Chose an image or design that supports your
reason for communicating, say, something humorous, a relevant info graphic,
a brand-building icon, or a sale-closing graphic. Customers and prospects
will definitely remember that. Just don't get overly cute; that's a turnoff
in business. Change your choices often -- it takes only seconds -- so your
messages won't be predictable. Most e-mail programs have a "Picture"
function that walks you through the process of choosing and adding images.

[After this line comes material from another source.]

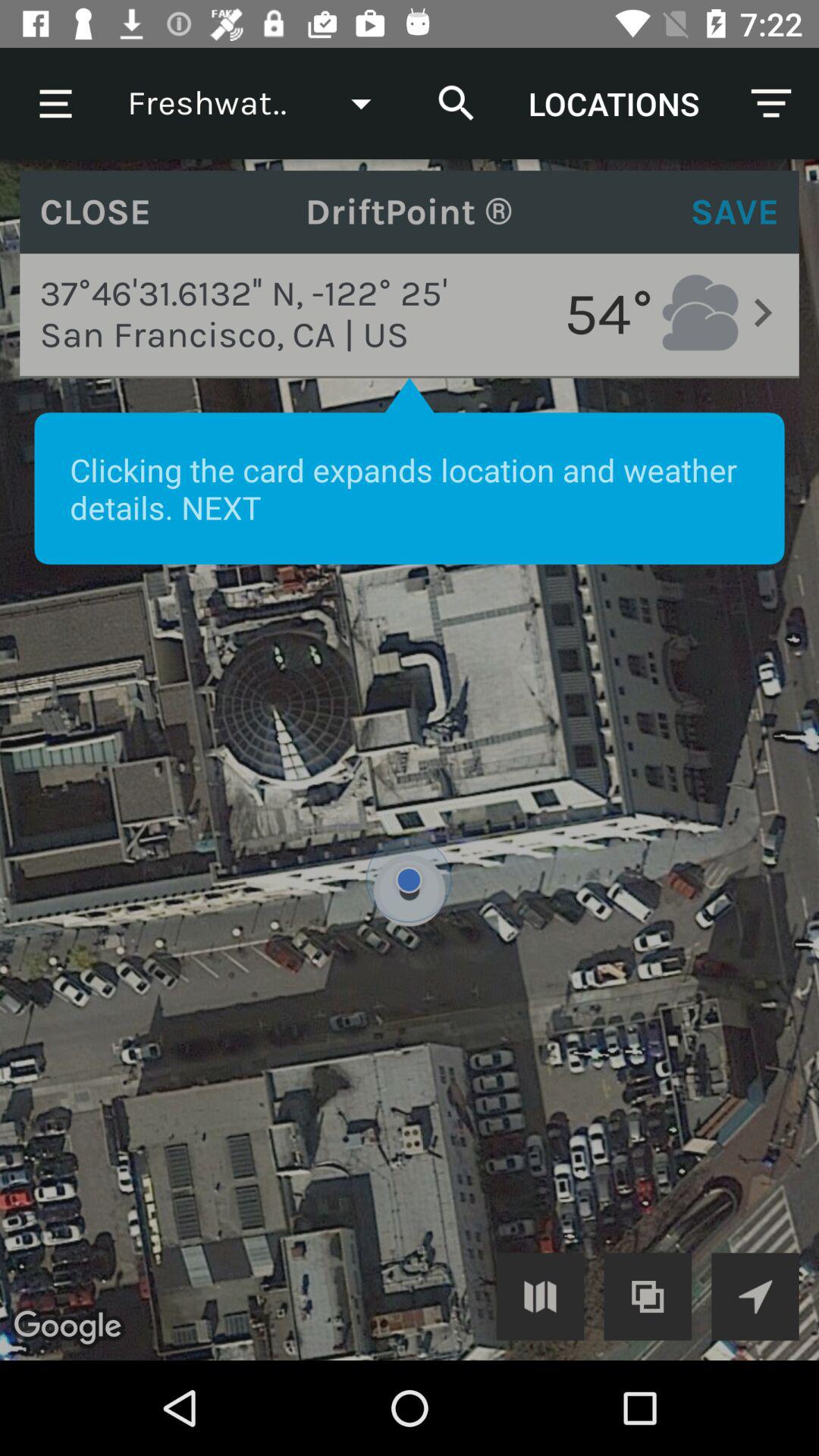
expand the image (540, 1296)
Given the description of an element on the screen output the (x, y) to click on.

Create a PowerPoint presentation
that only uses clip art.
One business coach, who gives motivational talks
in large venues around the world, uses images exclusively in the PowerPoint
presentations he creates for his talks. There are no words at all in the
PowerPoint documents. For instance, when he talks about how to achieve
goals, he shows a mountain climber on a tough slope. When he explains the
importance of planning, he might show the foundation of a house being built.
And so on. The reason he forgoes words? Emotional and accessible images
immediately telegraph while the audience stays focused on him and his
message. Listeners remember his points but are not distracted. Using images
to put across verbal messages will make for stronger connections to your
audience, whether that's two people or two hundred. If you count on
PowerPoint copies for leave-behinds, simply distribute a summary or other
material at the end. To create such a presentation, remember to scan the
PowerPoint Clip Gallery in your Office application. You'll find a variety of
pictures, photos, sounds, and video clips that can immediately be inserted
into slides. You can also add your own picture to the Clip Gallery in
Where to find clip art
Clip art can be found in may forms and formats.
A Web search turns up a dizzying array of sites that offer free and
fee-based choices. You can also find CD collections of clip art images,
graphics and photos in office supply and software shops and from online
vendors. Usually, these CDs include hundreds or even a thousand choices.
Just as often, the quality of the images isn't terrific because so many have
been compressed onto the disk. And while such collections seem a bargain,
you may use only a few of the images. Be careful about which CD you buy. In
many cases, you're better off subscribing to an entire clip art service or
buying what you need as you go.
Typically online clip art subscriptions sell the
legal right to use images for a specific time or sometimes for as long as
you subscribe. Call "royalty-free" usage, this innovation developed
over the past several years to cover the digital image industry.
If the image will be professionally printed
rather than only displayed electronically, you'll need images with a dpi
(dots per inch) resolution of at least 300 for clear reproduction.
Electronic images need only about 70 dpi. Because of the need for higher
resolution, clip art meant for print publications, such as brochures, ads or
white papers, will cost a bit more.
Dos and don'ts
To get the best results from clip
art, follow these five rules.
1. Less is more.
"Use as few clip art images as possible,"
advises Dustie Meads, who is based in Bella Vista, Arkansas. Meads founded
her online service for residential real-estate agents,
RealEstateClipArt.com, a few years ago. "If you use too many images, the
result looks too busy and you lose the message."
2. Focus on your message.
Clever or humorous animated images are not suitable for, say, an accounting
firm. Likewise, a kid's clothing shop shouldn't choose sombre colours. Make
sure the style, palette and theme of your images is appropriate for your
wares and branding. Choose a theme and a style and stick with it.
3. Place clip art where it counts.
Balance images with the text or other
design elements. Check the overall effect.
4. Stay Organized.
Whenever you choose a new image, label
and then store it in a folder on your hard drive. You might also burn your
own CD of chosen images and keep that handy.
5. You get what you pay for.
All clip art tends to be bargain-priced,
but the very cheapest won't have as much quality. You also might see the
image you chose for your logo showing up on your competitor's stationery.
Paying a bit more gets you some exclusivity.
All set? All you have to do now is select an
image, download and brighten up your marketing.